I want to sleep through the night and not awaken in the middle of the night to my brain poking my heart – making it feel the ache it has been feeling – just so it can collaborate in thinking about everything. Then, as I try to put them back to sleep, I am forced to admit defeat as the clock reads 5am and I wonder what the point is now.
Someone asked me how I was feeling, and I said I feel like I was emotionally and mentally hit by a car. I have ups and downs. I have moments where things are good – then I feel horrible. I go from being happy that I’m here to wondering why me. As I told someone, if I had jumped out of a plane and hit the ground, I would have felt like it was a bad thing that happened. But walking down the street being happy and all only to be hit by a car makes me wonder why me? Makes me thankful, but wondering why.
While I know this mentally, I have a hard time knowing this emotionally. I am not able to see the end of the tunnel where it’s healed. Why? Because the situation pokes every insecurity I have. It makes me ask questions of me that I don’t want to explore – like how can you care so deeply about someone and walk away?

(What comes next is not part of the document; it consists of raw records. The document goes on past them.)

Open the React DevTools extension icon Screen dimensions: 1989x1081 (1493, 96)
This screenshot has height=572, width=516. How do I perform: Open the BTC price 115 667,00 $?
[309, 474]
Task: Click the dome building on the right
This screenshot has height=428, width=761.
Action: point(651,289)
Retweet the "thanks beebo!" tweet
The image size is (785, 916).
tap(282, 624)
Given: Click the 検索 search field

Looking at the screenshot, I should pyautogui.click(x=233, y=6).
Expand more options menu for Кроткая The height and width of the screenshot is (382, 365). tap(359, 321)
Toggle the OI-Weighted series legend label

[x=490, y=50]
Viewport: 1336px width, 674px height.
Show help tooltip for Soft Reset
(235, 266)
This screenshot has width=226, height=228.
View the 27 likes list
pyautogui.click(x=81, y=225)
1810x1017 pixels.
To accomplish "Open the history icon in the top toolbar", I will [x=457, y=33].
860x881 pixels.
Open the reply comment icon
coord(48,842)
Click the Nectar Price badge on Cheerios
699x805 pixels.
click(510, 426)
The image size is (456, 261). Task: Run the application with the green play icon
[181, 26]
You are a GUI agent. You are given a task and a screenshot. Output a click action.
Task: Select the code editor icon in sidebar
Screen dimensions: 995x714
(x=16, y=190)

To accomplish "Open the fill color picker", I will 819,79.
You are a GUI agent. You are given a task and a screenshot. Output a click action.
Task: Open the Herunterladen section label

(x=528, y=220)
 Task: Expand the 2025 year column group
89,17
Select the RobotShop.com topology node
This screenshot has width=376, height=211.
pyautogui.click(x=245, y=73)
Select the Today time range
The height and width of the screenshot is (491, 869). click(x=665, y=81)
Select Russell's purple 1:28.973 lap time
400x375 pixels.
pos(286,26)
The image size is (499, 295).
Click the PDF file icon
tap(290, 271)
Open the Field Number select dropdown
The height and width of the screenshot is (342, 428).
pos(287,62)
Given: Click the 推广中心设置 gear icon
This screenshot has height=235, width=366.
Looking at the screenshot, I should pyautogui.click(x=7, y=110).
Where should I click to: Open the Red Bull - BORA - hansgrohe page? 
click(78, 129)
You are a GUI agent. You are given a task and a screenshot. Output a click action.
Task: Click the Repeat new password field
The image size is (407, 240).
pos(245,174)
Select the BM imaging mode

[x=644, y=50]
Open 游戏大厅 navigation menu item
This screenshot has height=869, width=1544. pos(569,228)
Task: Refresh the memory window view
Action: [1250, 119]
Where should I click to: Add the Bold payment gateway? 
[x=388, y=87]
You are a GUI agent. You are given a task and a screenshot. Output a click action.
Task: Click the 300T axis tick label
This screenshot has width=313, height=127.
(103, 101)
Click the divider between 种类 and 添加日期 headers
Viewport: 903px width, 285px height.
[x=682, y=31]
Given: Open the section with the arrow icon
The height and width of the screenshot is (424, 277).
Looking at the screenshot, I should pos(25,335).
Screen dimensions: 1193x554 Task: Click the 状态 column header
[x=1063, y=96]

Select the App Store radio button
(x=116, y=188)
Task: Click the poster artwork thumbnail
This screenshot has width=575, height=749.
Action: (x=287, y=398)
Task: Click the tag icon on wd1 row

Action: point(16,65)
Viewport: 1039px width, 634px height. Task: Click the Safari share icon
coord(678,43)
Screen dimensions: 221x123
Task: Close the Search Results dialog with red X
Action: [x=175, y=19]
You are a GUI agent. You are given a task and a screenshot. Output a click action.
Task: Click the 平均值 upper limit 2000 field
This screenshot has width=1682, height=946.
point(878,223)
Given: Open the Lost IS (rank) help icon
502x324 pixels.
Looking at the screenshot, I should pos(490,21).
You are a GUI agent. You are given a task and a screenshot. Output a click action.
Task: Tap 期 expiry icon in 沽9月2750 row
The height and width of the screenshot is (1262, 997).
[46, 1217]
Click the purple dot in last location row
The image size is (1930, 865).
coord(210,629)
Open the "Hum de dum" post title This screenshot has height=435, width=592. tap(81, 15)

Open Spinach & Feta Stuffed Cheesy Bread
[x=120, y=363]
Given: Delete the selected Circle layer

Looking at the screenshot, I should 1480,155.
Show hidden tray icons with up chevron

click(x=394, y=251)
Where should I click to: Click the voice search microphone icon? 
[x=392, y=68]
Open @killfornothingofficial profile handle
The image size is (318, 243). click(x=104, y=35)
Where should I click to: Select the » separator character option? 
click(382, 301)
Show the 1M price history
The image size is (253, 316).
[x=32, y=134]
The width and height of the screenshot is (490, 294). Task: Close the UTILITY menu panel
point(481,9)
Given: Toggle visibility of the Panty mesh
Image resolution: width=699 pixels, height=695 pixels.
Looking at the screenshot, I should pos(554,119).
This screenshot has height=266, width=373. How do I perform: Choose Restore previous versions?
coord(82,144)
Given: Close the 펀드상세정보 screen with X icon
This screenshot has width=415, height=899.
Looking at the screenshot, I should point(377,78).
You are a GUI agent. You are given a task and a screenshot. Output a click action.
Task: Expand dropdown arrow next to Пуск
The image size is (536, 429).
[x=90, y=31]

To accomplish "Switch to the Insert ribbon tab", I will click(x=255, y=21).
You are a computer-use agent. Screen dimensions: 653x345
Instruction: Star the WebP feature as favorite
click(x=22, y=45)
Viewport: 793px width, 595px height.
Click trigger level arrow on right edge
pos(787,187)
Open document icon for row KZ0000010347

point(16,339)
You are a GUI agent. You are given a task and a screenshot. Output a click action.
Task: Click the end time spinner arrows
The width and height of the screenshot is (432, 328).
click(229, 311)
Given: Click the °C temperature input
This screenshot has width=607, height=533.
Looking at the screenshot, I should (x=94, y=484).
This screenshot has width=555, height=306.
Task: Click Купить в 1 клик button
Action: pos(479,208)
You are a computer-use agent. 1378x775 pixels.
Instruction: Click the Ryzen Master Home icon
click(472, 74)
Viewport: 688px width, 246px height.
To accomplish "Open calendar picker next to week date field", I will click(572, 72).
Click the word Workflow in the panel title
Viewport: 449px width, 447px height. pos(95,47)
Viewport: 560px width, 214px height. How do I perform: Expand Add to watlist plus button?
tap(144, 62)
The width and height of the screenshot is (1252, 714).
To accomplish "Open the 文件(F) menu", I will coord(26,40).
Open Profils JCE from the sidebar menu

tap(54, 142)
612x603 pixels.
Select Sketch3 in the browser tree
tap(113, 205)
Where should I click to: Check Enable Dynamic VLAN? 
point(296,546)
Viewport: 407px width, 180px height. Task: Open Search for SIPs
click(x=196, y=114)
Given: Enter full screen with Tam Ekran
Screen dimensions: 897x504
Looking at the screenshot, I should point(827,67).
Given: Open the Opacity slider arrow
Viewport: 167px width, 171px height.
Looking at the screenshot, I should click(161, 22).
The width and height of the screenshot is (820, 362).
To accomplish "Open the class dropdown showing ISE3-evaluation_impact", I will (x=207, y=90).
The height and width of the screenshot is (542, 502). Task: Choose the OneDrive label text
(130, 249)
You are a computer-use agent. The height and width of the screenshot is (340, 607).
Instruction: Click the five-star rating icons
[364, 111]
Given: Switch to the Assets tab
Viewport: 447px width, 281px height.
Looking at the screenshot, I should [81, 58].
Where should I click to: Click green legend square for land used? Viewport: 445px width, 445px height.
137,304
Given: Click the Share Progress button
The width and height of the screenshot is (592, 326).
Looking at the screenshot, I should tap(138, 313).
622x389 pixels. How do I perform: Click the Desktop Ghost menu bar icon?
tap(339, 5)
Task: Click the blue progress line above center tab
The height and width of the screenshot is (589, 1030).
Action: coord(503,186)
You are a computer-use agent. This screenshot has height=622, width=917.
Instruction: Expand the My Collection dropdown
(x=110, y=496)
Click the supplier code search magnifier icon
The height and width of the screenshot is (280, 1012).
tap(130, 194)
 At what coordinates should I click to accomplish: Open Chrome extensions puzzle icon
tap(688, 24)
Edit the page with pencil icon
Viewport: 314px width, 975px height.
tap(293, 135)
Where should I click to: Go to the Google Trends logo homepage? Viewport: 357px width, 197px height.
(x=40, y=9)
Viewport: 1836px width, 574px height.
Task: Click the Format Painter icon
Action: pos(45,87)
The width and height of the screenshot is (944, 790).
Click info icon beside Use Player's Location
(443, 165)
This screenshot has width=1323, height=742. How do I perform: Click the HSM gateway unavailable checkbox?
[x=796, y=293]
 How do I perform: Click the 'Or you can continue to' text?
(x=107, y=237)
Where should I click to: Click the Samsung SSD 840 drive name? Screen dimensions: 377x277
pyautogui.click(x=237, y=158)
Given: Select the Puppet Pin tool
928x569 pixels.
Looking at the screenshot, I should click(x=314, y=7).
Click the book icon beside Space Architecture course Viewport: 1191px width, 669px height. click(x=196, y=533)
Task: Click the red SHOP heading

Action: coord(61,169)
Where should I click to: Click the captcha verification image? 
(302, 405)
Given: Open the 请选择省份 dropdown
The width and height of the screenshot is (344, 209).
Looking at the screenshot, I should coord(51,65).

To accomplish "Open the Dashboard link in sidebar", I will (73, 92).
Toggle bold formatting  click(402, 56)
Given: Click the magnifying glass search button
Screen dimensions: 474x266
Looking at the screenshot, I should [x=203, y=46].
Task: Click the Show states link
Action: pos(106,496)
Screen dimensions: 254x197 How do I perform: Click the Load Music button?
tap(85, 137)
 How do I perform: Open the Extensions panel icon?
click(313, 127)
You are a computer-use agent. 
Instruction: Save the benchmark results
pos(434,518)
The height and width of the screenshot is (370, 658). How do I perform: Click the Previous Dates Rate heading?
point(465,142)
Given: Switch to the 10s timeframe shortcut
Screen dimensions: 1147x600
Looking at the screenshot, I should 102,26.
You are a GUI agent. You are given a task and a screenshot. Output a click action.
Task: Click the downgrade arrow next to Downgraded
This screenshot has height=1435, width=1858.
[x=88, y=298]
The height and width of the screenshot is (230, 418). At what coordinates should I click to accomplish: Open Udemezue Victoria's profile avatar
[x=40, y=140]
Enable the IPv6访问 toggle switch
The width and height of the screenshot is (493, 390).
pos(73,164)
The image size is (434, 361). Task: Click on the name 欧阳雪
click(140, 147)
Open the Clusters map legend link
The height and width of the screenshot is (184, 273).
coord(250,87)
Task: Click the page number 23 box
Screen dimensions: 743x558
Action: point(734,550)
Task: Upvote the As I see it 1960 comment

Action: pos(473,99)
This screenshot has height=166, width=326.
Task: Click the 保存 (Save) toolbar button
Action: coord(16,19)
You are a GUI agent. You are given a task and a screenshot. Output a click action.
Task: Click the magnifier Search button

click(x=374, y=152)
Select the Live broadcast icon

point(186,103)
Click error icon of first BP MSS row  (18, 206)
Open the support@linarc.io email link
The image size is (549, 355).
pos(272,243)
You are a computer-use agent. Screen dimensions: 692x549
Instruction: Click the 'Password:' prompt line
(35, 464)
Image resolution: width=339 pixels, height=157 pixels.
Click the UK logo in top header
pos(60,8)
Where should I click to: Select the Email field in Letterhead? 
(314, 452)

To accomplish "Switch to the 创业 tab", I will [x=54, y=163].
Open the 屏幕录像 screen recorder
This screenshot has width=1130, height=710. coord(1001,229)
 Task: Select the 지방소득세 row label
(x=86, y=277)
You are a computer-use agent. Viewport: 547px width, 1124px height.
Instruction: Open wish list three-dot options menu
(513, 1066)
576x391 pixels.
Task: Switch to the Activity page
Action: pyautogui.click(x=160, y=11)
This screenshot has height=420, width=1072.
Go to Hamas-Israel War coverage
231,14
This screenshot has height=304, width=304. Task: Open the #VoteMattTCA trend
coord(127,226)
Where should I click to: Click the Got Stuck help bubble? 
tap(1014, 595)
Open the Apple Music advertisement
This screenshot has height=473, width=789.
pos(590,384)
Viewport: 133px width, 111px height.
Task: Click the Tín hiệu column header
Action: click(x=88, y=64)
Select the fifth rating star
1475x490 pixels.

I know that my response is simply that – my response. But, as I told someone, this is mine to mourn. And this is mine to fight….because like this says:
And while I know this – I believe this – to actually have to take action based on it when you are in the middle of the story or when the story that was so great is wrapped up in an unexpected way – well, it’s hard not to be your story. It’s hard not to take all of those feelings and emotions and memories including the end and not make it who you are.
I have often said in reply to someone calling me a bitch that I’m only that way because the person has made me take that route. But that’s the thing – that is NOT my default setting. And in the past, while I would have put up brick walls and closed myself off from people as a natural response – a response that would have kept me safe – I am trying so fucking hard not to be that person. I am trying to have faith that there are people out there that get me, and celebrate the fact I am in their life – and give me as much as I give them – and want me to be happy as much as I want them to be happy.
And I need to have this faith even when my faith is shaken by a story.
Or at least, that is what I try to do….even if it doesn’t feel like it or seem like it. The battle within me continues to rage…..I just hope I win despite how I emotionally feel.